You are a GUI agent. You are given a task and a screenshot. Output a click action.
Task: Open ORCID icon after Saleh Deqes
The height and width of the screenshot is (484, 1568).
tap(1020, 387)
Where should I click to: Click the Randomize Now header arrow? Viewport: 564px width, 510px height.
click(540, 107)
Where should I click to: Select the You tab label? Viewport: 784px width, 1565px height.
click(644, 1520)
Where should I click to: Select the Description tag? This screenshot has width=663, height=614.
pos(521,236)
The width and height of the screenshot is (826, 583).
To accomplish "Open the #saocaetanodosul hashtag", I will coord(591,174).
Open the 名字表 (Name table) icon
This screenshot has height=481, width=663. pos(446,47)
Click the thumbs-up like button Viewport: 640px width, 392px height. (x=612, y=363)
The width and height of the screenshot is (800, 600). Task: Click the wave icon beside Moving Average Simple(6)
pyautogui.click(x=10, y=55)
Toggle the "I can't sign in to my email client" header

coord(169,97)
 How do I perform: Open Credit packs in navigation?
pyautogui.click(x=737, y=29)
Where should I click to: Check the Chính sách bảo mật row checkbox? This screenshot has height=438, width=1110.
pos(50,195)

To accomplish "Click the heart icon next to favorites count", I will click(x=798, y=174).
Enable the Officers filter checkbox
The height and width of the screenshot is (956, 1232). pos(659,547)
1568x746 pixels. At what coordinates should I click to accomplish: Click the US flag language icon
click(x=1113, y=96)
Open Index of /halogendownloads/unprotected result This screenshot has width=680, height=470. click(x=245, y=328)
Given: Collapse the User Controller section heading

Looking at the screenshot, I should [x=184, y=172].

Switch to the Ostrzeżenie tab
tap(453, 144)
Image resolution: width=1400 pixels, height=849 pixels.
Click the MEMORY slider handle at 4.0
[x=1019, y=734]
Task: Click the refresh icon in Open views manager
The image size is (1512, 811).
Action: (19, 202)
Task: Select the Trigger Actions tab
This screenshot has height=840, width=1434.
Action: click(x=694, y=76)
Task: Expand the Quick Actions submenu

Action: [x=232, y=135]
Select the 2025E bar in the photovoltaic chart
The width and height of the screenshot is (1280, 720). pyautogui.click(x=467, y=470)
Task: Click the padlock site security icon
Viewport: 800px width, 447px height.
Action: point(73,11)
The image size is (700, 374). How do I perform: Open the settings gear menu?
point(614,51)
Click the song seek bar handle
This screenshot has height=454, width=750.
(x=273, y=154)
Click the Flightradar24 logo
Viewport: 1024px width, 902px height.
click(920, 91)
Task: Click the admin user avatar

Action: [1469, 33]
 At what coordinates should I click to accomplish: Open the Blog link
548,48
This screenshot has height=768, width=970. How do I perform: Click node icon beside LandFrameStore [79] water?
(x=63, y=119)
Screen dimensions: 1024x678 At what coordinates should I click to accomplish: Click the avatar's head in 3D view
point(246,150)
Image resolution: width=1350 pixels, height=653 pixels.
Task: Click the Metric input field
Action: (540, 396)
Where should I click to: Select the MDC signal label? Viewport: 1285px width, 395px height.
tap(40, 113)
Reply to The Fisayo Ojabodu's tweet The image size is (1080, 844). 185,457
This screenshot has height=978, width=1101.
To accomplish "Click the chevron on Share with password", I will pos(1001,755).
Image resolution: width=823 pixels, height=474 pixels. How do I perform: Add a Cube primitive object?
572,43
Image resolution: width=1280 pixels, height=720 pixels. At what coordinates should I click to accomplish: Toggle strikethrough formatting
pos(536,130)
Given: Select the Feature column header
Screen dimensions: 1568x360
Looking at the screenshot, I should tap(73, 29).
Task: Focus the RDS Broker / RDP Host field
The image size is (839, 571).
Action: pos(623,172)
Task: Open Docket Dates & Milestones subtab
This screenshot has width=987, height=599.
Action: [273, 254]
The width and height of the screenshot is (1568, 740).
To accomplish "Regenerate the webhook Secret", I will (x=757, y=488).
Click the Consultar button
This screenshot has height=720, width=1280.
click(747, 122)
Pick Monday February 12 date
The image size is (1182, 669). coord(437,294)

- _Problem description_
Write out exactly those lines running from the line with "Task: Focus the RDS Broker / RDP Host field" to the end of the data above, the first and last included.

- _Written answer_
Task: Focus the RDS Broker / RDP Host field
The image size is (839, 571).
Action: pos(623,172)
Task: Open Docket Dates & Milestones subtab
This screenshot has width=987, height=599.
Action: [273, 254]
The width and height of the screenshot is (1568, 740).
To accomplish "Regenerate the webhook Secret", I will (x=757, y=488).
Click the Consultar button
This screenshot has height=720, width=1280.
click(747, 122)
Pick Monday February 12 date
The image size is (1182, 669). coord(437,294)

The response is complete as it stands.